To achieve that, state biologists rigorously limit the annual harvest based on overall salmon populations.
Thus one of the S.A.L.T. onboard classes will cover largely that, meaning salmon, incorporating three recipes from the sisters’ two eponymous cookbooks: salmon cakes, chowder and pickled salmon.
“Don’t worry if you’re leery about fish cookery. We’ll provide super-thorough instruction,” Emma says.
Finding greens, berries and more
Salmon Store in Homer, Alaska./Photo Laurel Johnson
The other onboard S.A.L.T. section will embrace a much-less-known facet of Alaskan foodways: foraging. Alaska residents avidly seek and gather wild foods such as berries, fiddleheads and other greens.
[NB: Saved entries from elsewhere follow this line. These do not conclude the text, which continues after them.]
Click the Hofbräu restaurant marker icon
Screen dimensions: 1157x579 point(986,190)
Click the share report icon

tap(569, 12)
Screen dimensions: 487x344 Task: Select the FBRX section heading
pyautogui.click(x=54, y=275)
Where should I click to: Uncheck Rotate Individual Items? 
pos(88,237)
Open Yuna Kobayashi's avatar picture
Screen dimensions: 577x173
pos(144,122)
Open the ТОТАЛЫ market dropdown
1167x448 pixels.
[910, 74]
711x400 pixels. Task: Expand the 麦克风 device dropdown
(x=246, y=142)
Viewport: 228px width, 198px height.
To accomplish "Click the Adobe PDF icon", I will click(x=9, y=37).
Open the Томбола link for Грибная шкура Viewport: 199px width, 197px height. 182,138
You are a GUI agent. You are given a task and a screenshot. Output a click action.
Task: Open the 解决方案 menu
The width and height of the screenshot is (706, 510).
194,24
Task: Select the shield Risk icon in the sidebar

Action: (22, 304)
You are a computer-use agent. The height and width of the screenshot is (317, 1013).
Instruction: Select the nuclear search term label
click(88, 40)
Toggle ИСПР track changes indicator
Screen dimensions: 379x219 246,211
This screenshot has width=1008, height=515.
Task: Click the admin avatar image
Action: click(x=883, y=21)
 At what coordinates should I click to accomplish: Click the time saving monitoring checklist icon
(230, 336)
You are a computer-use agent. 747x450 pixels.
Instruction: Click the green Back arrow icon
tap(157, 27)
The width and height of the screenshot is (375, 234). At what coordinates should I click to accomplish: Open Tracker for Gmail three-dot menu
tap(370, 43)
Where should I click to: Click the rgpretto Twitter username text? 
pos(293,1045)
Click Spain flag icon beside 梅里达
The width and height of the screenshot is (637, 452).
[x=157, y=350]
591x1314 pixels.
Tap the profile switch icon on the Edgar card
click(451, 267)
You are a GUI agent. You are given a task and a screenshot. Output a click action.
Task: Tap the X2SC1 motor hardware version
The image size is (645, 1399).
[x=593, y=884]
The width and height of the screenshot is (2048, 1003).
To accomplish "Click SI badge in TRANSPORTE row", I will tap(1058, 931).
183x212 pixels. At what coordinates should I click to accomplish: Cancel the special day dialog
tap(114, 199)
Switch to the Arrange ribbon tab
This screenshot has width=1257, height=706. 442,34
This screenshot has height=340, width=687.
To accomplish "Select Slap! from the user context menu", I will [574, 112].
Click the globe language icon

For instance, beach greens, a tasty, coastal Alaska salad ingredient, are culinarily sort of a cross between Napa cabbage and spinach. This ground-hugging plant is found in sandy environments.
Alaskans guard the locations of their favorite blueberry and cranberry patches as zealously as Lower 48 residents might cherish a secret fishing hole.
The legendary nagoonberry is especially prized and not to be missed if it’s on offer. Its flavor is a cross between pineapple and raspberry.
The Salmon Sisters’ business encompasses the Alaska lifestyle far beyond food. From their store in Homer, customers around the world order not just salmon and herring but also kelp condiments, kitchen and housewares with designs by Alaskan artists, and the durable apparel that northlanders rely on for their forays outside into the waters and woods of the state. This includes another legendary icon of life up North, Xtratuf slop boots, featuring liners imprinted with salmon and sea designs.
“We want people to have an authentic taste of Alaska culture,” Emma says. “Hopefully respect and understanding are the outcomes. This is where we live, and fresh natural food is all around us. Alaskans really can and do live off the land.
“We want to show people it’s how we live, and others can, if they choose.”
And, as Silversea passengers will discover, Alaskan foodways are not only as natural and sustainable as possible, the result all tastes as wonderful as you’d expect.